Isaura, mulher de Tonhão Carcará, lambeu os beiços estalando no depois a língua estridentemente. Mal conseguiu pedir nova dose, se esparramando no chão. Pouco depois só restaram sóbrios Plug, siá Genésia. De assustado ele nem viu quando foi arrastado até o porão, onde, mal entrou, viu a porta ser ruidosamente fechada a sete chaves. Num relance estava nu. Ela implorando que rasgasse suas roupas, chupasse sua xuranha afogueada, enquanto engoliria o mastro de sua bandeira flamejante. Foi uma chupação de mais de horas onde cada parceiro encheu a boca com o suco quente do corpo do outro.
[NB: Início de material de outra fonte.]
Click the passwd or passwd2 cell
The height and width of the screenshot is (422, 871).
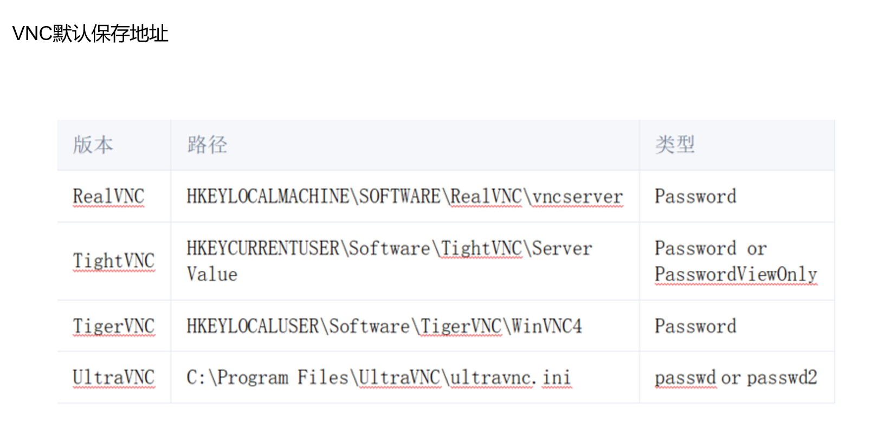(735, 378)
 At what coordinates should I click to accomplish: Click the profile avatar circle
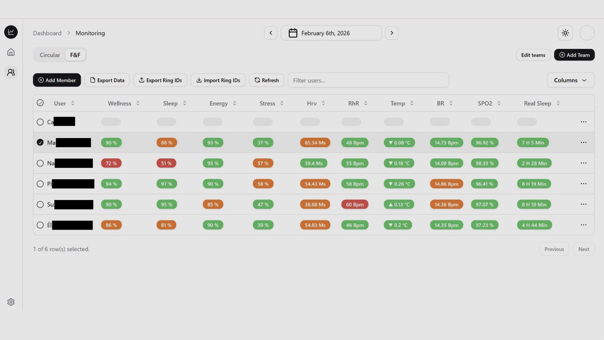[x=587, y=33]
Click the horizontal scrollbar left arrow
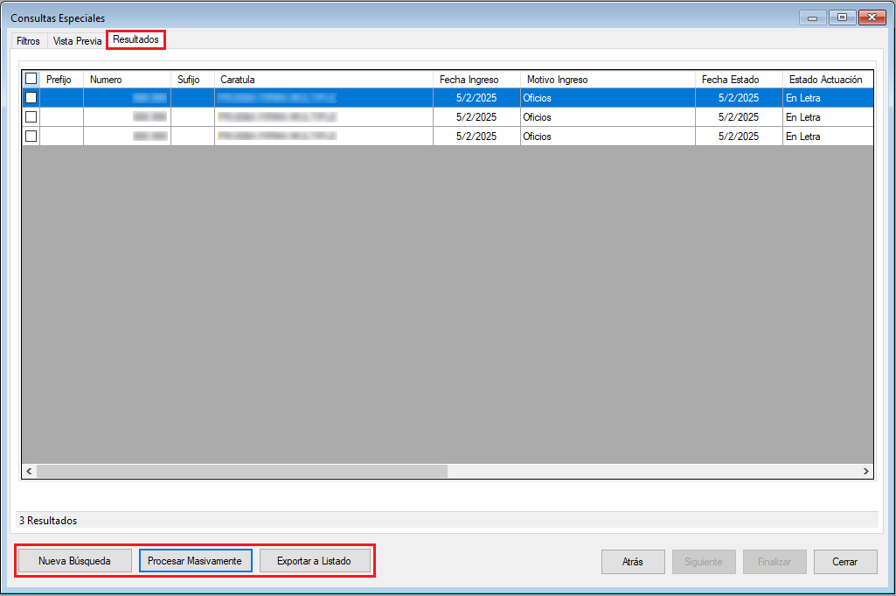The height and width of the screenshot is (596, 896). (x=29, y=471)
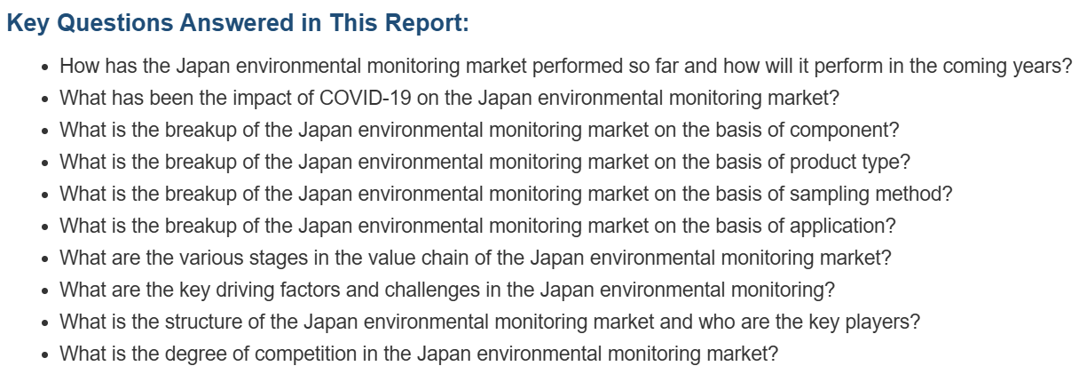The image size is (1079, 366).
Task: Click the breakup by application question
Action: (477, 226)
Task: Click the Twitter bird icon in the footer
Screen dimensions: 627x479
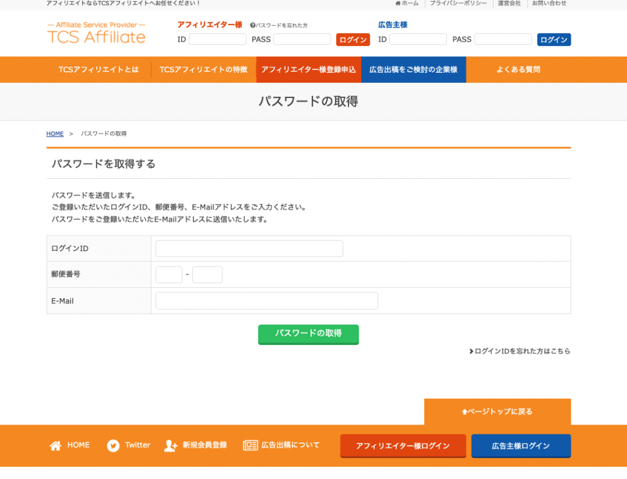Action: click(x=113, y=445)
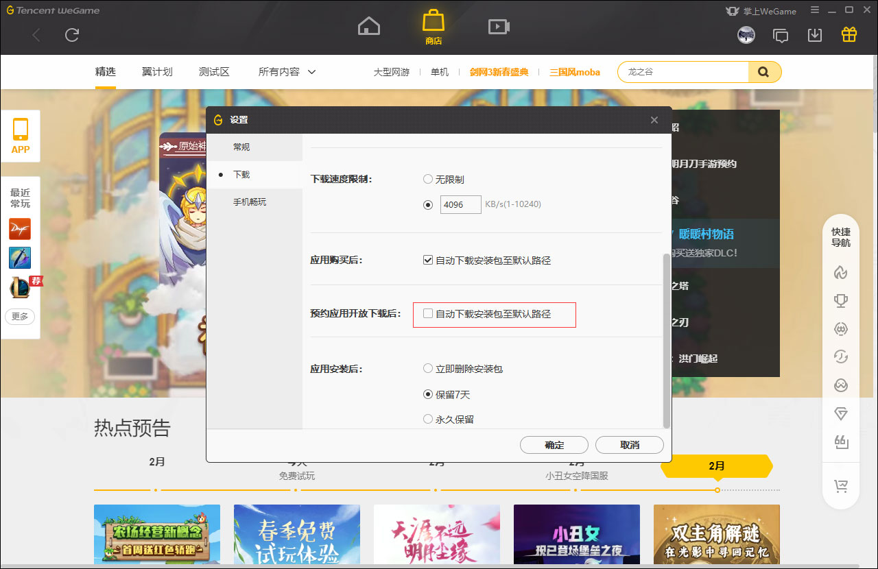Image resolution: width=878 pixels, height=569 pixels.
Task: Confirm settings with the 确定 button
Action: coord(554,444)
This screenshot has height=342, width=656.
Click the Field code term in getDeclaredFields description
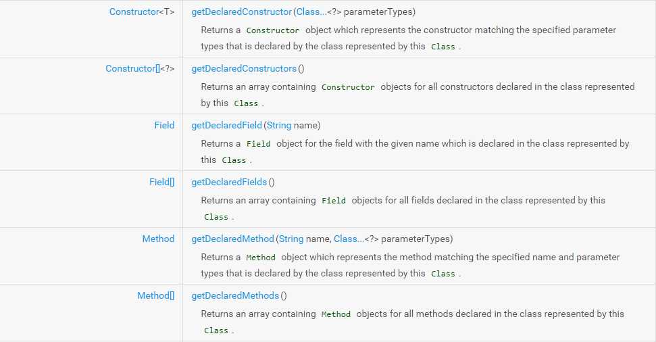(x=334, y=201)
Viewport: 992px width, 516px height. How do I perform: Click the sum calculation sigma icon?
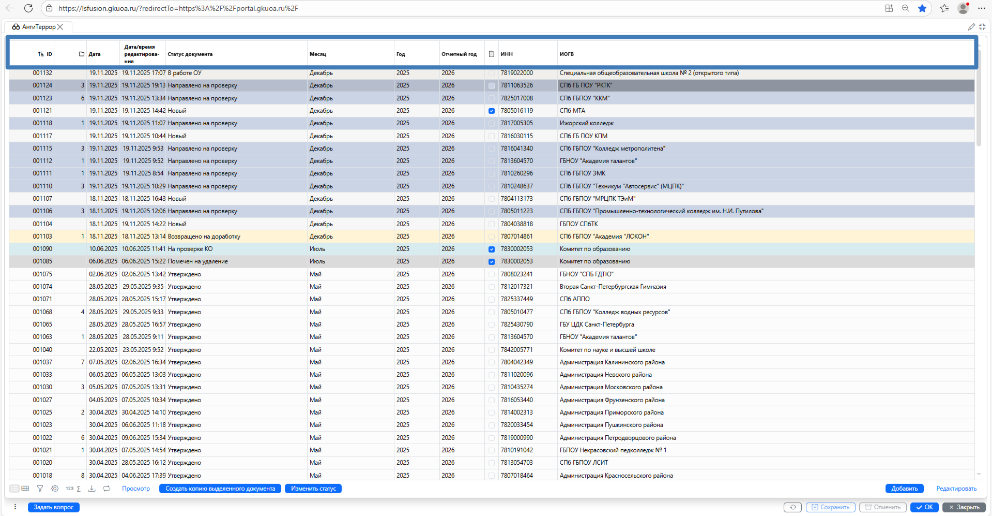pyautogui.click(x=79, y=489)
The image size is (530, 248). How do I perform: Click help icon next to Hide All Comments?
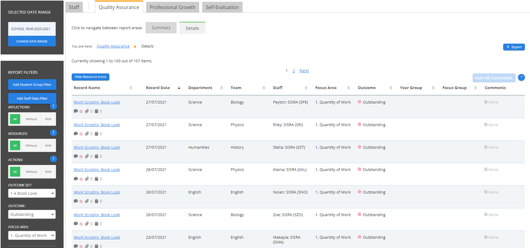(x=521, y=77)
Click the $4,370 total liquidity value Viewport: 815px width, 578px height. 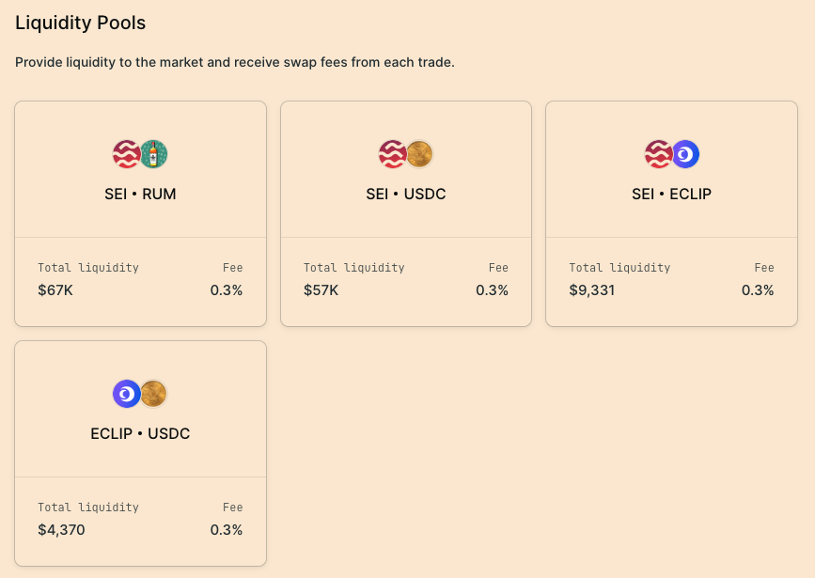tap(61, 530)
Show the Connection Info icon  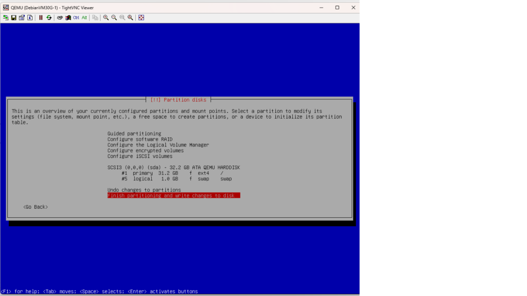tap(30, 17)
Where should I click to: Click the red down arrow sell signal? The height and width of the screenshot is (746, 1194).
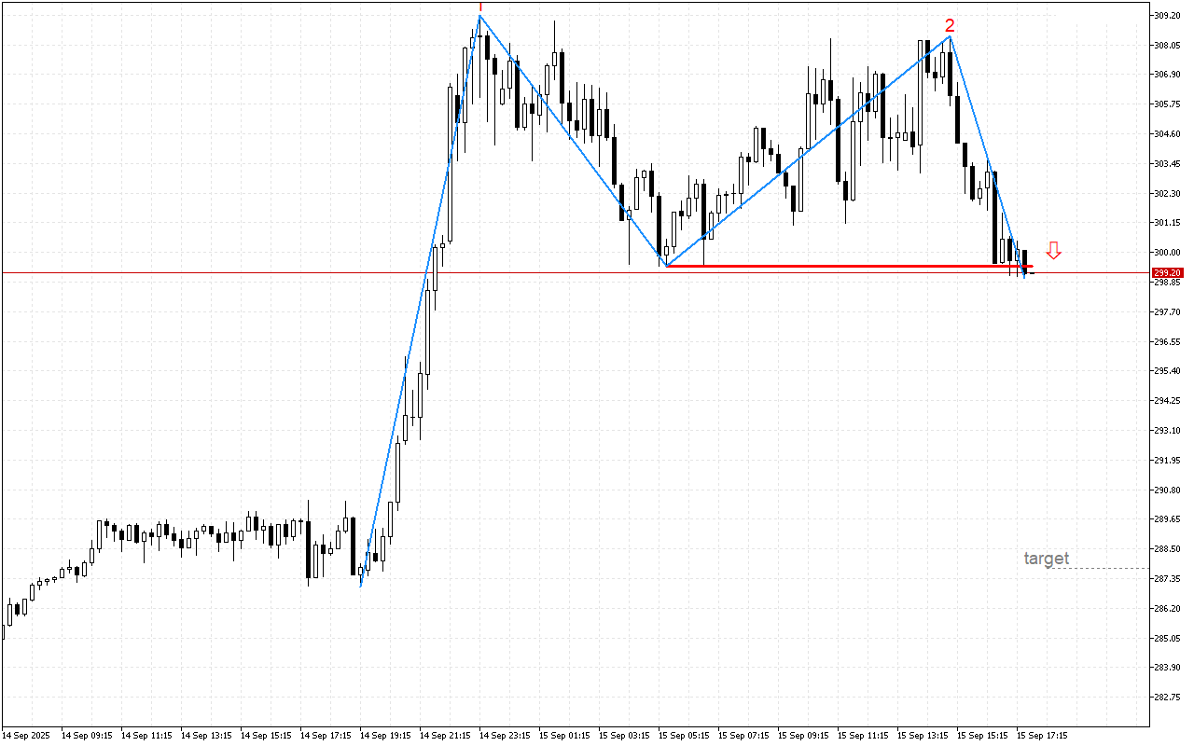click(x=1053, y=250)

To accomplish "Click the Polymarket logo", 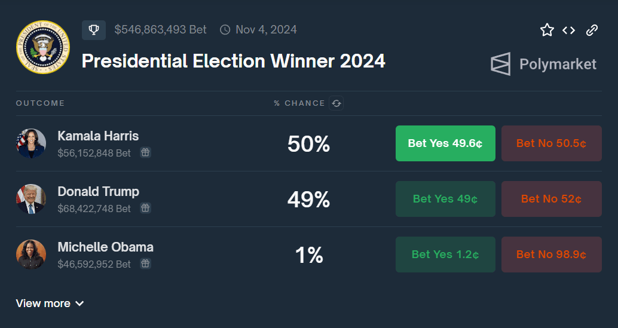I will (543, 64).
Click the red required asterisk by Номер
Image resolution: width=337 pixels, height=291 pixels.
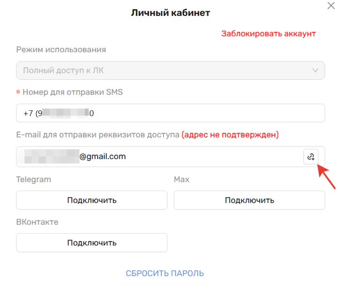[x=18, y=93]
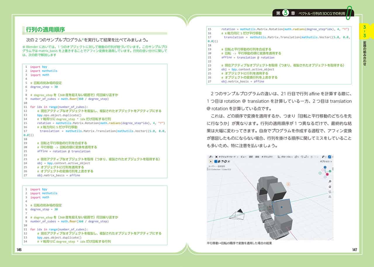Click the viewport vertical scrollbar handle
Screen dimensions: 374x267
click(333, 169)
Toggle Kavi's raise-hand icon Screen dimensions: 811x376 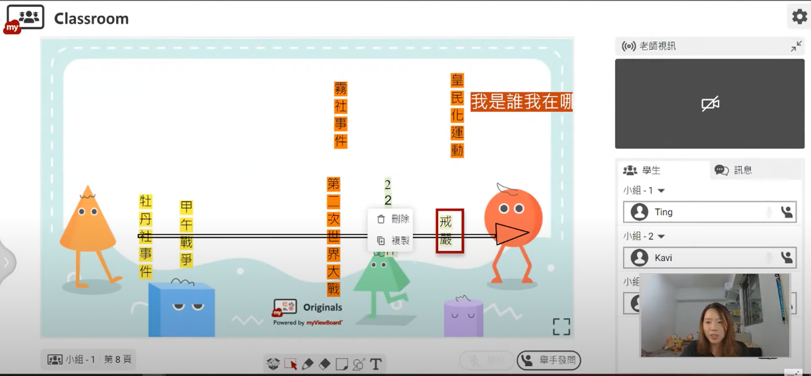coord(787,257)
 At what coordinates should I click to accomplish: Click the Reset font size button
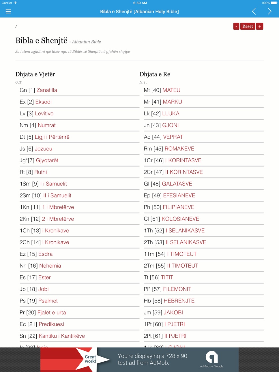(248, 26)
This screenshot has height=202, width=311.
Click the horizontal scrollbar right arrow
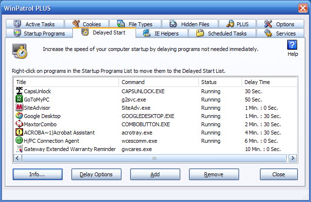pos(293,158)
Plug já perdera a conta das muié-damas que vagaram por sua cama. Mas aquela ali tinha vulcões escondidos em cada buraco do corpo. E foi por baixo, foi por cima sem cansaço, repetidas vezes. Quando o sol ameaçou surgir, ela pediu uma última vez. Pegou com as duas mãos o peru em brasa do amante, fazendo com que sua xandanga o comesse de uma só vez. Um cheiro de carne assada invadiu o imenso porão. Plug acariciou um dos seios de siá Genésia, duros, durinhos como um coco-babaçu. Sugou o mamilo com gosto, mordicou levemente, enquanto ela subia e descia, frenética cavalgada, transpirando prazer, satisfação, colocando um dedo no grelo, lambendo depois, saboreando seu próprio sumo.
Finalmente o dia antemanhou. Siá Genésia pediu a Plug que a possuísse mais uma vez, durante o banho. Implorou que enfiasse sua espada no rabo, coroando a primeira das muitas noites de amor que travariam juntos.